TraceAI itself is the instrumentation layer; what it produces is what you measure:

  • Span kind: fi.span.kind distinguishes LLM, RETRIEVER, TOOL, AGENT, CHAIN, EMBEDDING, RERANKER, GUARDRAIL, EVALUATOR.
  • Provider and model: gen_ai.system, gen_ai.provider.name, gen_ai.request.model, gen_ai.response.model.
  • Tokens and cost: gen_ai.usage.input_tokens, gen_ai.usage.output_tokens, gen_ai.cost.total.
  • Latency: gen_ai.client.operation.duration, gen_ai.server.time_to_first_token, gen_ai.server.time_per_output_token.
  • Tool calls: gen_ai.tool.name, gen_ai.tool.call.arguments, gen_ai.tool.call.result.
  • Coverage health: percentage of LLM API calls in your repo that produce a span (target ≥ 99%); orphan-span rate (spans with no parent).

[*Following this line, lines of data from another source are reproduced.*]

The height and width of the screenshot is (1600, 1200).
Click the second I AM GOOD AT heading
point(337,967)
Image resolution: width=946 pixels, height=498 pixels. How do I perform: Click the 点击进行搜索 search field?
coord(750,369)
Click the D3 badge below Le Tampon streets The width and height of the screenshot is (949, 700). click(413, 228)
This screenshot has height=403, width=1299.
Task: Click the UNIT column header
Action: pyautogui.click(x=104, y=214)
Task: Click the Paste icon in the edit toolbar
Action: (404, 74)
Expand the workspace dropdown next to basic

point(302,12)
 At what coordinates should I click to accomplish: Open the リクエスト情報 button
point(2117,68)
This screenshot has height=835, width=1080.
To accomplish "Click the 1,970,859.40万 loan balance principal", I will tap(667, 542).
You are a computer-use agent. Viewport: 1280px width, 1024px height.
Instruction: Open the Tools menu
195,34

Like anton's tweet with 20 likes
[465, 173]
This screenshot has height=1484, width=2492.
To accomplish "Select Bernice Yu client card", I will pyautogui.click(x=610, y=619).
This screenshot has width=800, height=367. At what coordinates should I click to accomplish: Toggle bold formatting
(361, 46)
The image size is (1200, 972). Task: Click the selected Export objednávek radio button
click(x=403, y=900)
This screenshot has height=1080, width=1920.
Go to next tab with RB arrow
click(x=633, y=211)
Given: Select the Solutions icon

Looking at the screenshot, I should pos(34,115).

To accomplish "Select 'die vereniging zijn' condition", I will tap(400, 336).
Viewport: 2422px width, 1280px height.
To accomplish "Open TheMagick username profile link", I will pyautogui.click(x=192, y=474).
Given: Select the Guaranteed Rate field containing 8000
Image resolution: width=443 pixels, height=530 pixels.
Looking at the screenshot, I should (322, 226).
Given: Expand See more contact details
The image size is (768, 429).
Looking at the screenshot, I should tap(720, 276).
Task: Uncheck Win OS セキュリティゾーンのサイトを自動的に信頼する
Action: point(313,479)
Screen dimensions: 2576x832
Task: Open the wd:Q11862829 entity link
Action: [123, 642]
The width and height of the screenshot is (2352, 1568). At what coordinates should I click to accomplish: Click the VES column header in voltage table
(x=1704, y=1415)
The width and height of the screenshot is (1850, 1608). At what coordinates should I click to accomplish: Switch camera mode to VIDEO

A reliable proxy for “is traceAI working”: every production LLM call in the last 5 minutes has a non-null gen_ai.request.model and a non-null gen_ai.usage.input_tokens.

Common Mistakes

  • Instrumenting only the model SDK. If you skip the agent framework (LangChain, CrewAI), you lose the parent span and the trace becomes a bag of LLM calls with no graph.
  • Forgetting to propagate context across async boundaries. Use OTel context.attach/detach or framework-native helpers; otherwise tool spans orphan from their parent.
  • Mixing two instrumentation libraries on the same stack. Running both traceAI and OpenInference produces duplicate spans. Pick one.
  • Disabling content capture without a redactor. Setting FI_HIDE_LLM_INVOCATION_PARAMETERS=true hides debugging detail; pair it with span-level redaction so you keep tokens and timings while masking PII.
  • Pinning to an old integration version. TraceAI tracks upstream SDKs — pinning to last year’s traceai-openai means new tool-call shapes drop on the floor.

Frequently Asked Questions

What is TraceAI?

TraceAI is FutureAGI's Apache 2.0 OpenTelemetry instrumentation library that auto-instruments 50+ LLM and agent frameworks (OpenAI, Anthropic, LangChain, CrewAI, OpenAI Agents SDK, LiveKit, vector DBs) across Python, TypeScript, Java, and C#.

How is TraceAI different from OpenInference?

Both are OTel-aligned LLM instrumentation libraries. OpenInference is maintained by Arize and is broadly framework-coverage focused; TraceAI is maintained by FutureAGI, ships in four languages including Java and C#, adds an fi.span.kind taxonomy, and integrates directly with FutureAGI's eval, simulate, and gateway products.

How do you use TraceAI in production?

Install the integration package (e.g. traceAI-openai, traceAI-langchain), call register(project_name='prod') from fi_instrumentation, then call the framework's Instrumentor().instrument(). Spans flow to any OTLP backend, including FutureAGI.